I chilled the cranberry sauce and pumpkin pie, but served the others warm.  I assure you, dear reader(s), these sodas carried with them flavors nearly indistinguishable to their more accepted solid brethren.   Lest you think they don’t really taste like what they claim, I actually witnessed a man vomit after taking a shot of the Brussels Sprouts flavored soda.  I swear, there was even a hint of butter in there.  The actual soda, that is.  Not his vomit.
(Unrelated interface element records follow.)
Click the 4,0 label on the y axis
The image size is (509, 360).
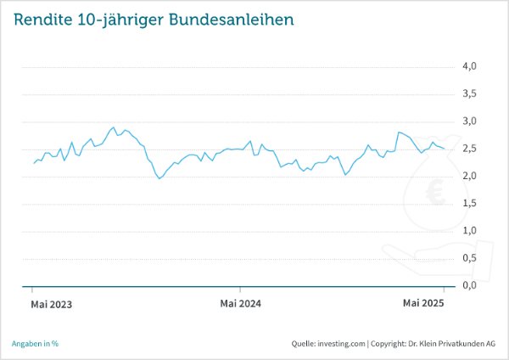(x=468, y=66)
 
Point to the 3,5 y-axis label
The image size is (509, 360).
(x=468, y=93)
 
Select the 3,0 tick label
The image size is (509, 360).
(x=468, y=121)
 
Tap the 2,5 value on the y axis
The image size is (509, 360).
(x=468, y=149)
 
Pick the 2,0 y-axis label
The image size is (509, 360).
(x=468, y=176)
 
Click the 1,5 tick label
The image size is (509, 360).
(x=468, y=203)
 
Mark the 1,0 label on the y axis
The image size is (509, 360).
(x=468, y=230)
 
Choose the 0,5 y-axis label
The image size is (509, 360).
(x=468, y=258)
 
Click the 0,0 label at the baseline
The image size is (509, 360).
(x=468, y=285)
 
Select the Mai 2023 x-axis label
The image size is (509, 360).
(x=51, y=303)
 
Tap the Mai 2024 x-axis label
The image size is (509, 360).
(x=240, y=303)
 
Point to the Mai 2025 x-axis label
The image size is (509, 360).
(x=423, y=303)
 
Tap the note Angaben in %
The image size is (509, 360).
(x=35, y=344)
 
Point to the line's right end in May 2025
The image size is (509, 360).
(x=445, y=149)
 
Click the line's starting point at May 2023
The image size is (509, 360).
(x=33, y=163)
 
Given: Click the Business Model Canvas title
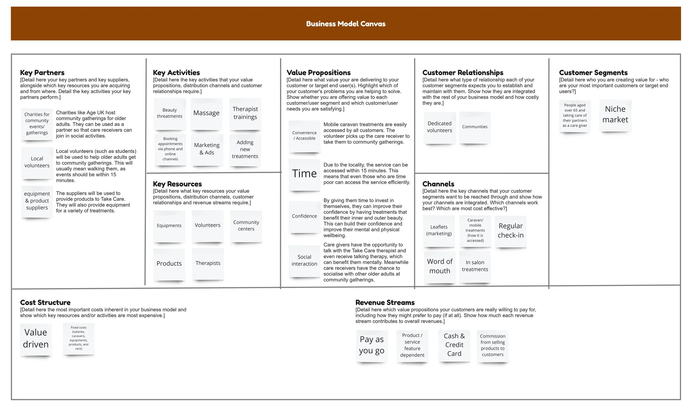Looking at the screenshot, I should tap(346, 24).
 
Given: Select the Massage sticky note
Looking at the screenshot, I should tap(206, 113).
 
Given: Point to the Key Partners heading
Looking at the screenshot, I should tap(42, 73).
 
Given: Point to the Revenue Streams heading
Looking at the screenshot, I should tap(385, 302).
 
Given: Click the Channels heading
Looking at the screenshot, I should tap(438, 184).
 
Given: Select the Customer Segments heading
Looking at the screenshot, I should tap(593, 73).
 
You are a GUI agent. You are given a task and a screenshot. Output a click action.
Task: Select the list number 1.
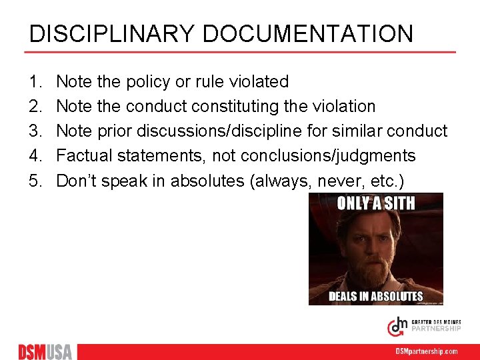(34, 82)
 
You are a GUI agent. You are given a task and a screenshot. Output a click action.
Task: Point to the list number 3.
(34, 131)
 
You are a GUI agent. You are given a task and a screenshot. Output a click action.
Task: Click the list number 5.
(34, 181)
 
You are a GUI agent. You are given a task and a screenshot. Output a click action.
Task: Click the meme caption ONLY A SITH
(375, 203)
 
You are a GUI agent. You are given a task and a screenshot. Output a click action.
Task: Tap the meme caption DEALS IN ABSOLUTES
(375, 296)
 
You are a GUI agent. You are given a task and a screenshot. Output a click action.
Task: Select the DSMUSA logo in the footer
(45, 351)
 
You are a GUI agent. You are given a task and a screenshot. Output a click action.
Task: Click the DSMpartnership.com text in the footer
(427, 351)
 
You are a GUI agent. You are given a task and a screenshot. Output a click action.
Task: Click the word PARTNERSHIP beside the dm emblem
(435, 329)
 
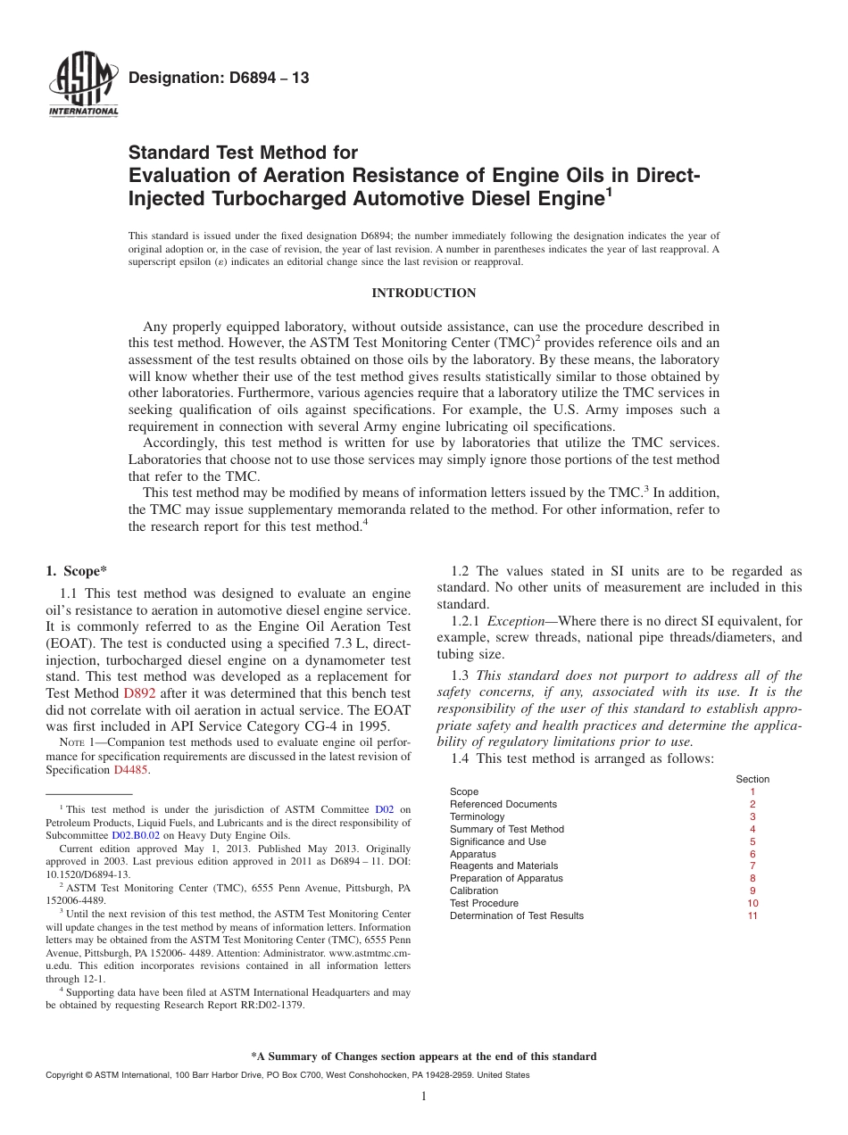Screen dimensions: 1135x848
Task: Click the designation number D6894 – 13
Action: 219,78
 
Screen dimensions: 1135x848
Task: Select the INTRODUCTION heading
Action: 423,293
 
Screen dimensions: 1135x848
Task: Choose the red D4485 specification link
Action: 132,769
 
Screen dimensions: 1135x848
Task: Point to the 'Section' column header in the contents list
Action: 752,779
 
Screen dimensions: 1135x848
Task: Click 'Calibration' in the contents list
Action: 474,891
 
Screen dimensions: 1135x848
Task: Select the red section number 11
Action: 752,915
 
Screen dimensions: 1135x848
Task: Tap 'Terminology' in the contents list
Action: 477,816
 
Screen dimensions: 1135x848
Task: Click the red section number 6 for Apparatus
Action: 752,854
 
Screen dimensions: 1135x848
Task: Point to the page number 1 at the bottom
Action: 424,1097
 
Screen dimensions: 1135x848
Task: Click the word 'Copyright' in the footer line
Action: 66,1075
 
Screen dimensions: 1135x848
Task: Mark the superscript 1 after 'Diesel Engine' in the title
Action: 610,191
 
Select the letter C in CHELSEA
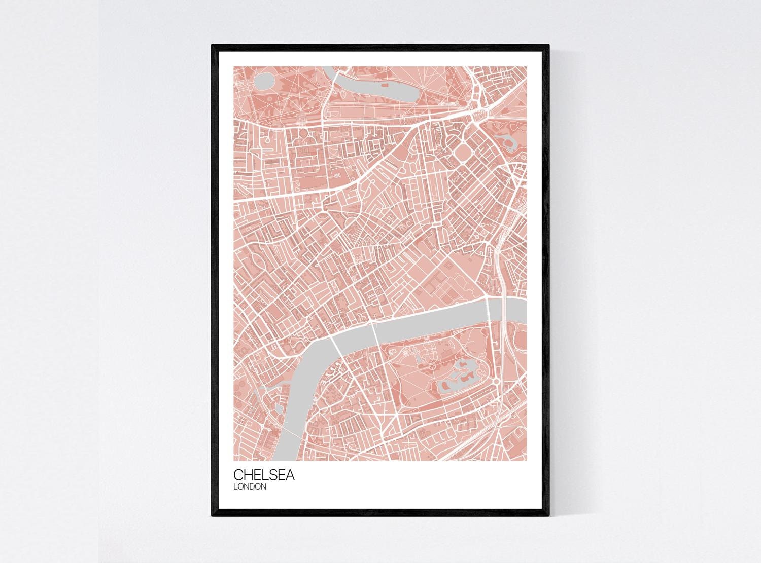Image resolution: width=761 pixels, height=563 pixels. click(x=238, y=475)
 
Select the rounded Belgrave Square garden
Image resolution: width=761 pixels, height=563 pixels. click(x=462, y=153)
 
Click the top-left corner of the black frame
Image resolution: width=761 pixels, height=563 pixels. click(x=212, y=45)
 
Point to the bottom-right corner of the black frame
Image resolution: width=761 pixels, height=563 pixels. click(x=549, y=516)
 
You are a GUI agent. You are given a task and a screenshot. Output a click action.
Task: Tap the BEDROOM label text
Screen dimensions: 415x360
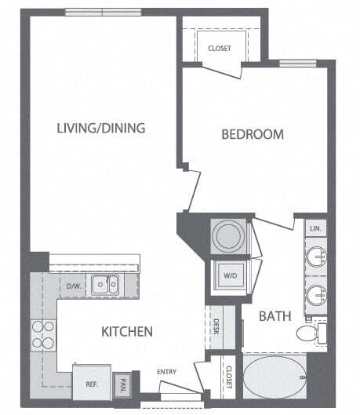click(252, 135)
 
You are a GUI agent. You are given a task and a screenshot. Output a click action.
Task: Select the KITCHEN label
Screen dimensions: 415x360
click(126, 332)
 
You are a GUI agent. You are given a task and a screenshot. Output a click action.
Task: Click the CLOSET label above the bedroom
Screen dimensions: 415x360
click(220, 49)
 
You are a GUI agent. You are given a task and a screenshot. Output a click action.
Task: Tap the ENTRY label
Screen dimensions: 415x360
click(167, 372)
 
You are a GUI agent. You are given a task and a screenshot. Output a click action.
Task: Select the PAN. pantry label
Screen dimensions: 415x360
click(123, 385)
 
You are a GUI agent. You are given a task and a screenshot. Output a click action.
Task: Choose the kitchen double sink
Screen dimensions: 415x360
click(104, 284)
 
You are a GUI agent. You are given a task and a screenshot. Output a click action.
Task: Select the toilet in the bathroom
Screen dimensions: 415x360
click(309, 333)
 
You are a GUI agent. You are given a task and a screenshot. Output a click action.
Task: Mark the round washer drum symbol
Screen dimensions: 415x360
click(230, 235)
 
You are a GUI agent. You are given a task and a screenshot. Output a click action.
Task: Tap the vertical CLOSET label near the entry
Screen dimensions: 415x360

This particular batch was the “national” version.  But Jones Soda went above and beyond, and also released a second limited batch available only in certain regions.  It had the aforementioned Turkey and Gravy, along with Corn on the Cob, Broccoli Casserole, and Pecan Pie.  This was the real gem, and I spent many an hour perusing the aisles of all the possible nearby outlets to no avail.  Why was this my Holy Grail?  My Ark of the Covenant?  My Elora Danan?  Because it also included a bottle of Smoked Salmon Pate.  And if ever I wanted to taste anything in a liquidated, lightly-carbonated form, it was the robust smokiness of pureed fish.  I still come upon this particular package on EBAY, but I’m not sure even I’m brave enough to drink six year old fish-flavored soda.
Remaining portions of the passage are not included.